JOURNAL ARTICLE
RANDOMIZED CONTROLLED TRIAL

Lung recruitment manoeuvres are effective in regaining lung volume and oxygenation after open endotracheal suctioning in acute respiratory distress syndrome

Thomas Dyhr, Jan Bonde, Anders Larsson
Critical Care: the Official Journal of the Critical Care Forum 2003, 7 (1): 55-62
12617741

INTRODUCTION: Lung collapse is a contributory factor in the hypoxaemia that is observed after open endotracheal suctioning (ETS) in patients with acute lung injury and acute respiratory distress syndrome. Lung recruitment (LR) manoeuvres may be effective in rapidly regaining lung volume and improving oxygenation after ETS.

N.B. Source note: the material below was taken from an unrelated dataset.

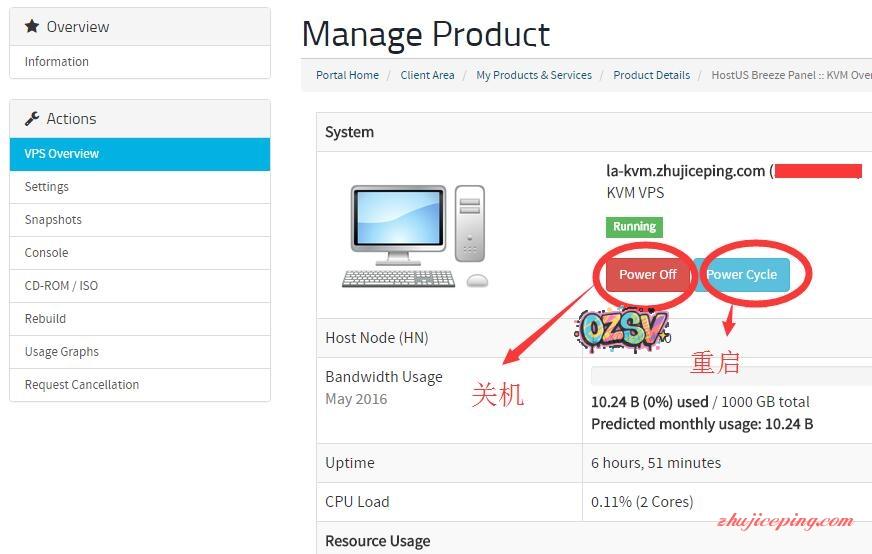Open the Console menu item

point(47,253)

MATERIALS AND METHOD: A prospective, randomized, controlled study was conducted in a 15-bed general intensive care unit at a university hospital. Eight consecutive mechanically ventilated patients with acute lung injury or acute respiratory distress syndrome were included. One of two suctioning procedures was performed in each patient. In the first procedure, ETS was performed followed by LR manoeuvre and reconnection to the ventilator with positive end-expiratory pressure set at 1 cmH2O above the lower inflexion point, and after 60 min another ETS (but without LR manoeuvre) was performed followed by reconnection to the ventilator with similar positive end-expiratory pressure; the second procedure was the same as the first but conducted in reverse order. Before (baseline) and over 25 min following each ETS procedure, partial arterial oxygen tension (PaO2) and end-expiratory lung volume were measured.

RESULTS: After ETS, PaO2 decreased by 4.3(0.9-9.7)kPa (median and range; P < 0.005). After LR manoeuvre, PaO2 recovered to baseline. Without LR manoeuvre, PaO2 was reduced (P = 0.05) until 7 min after ETS. With LR manoeuvre end-expiratory lung volume was unchanged after ETS, whereas without LR manoeuvre end-expiratory lung volume was still reduced (approximately 10%) at 5 and 15 min after ETS (P = 0.01).

DISCUSSION: A LR manoeuvre immediately following ETS was, as an adjunct to positive end-expiratory pressure, effective in rapidly counteracting the deterioration in PaO2 and lung volume caused by open ETS in ventilator-treated patients with acute lung injury or acute respiratory distress syndrome.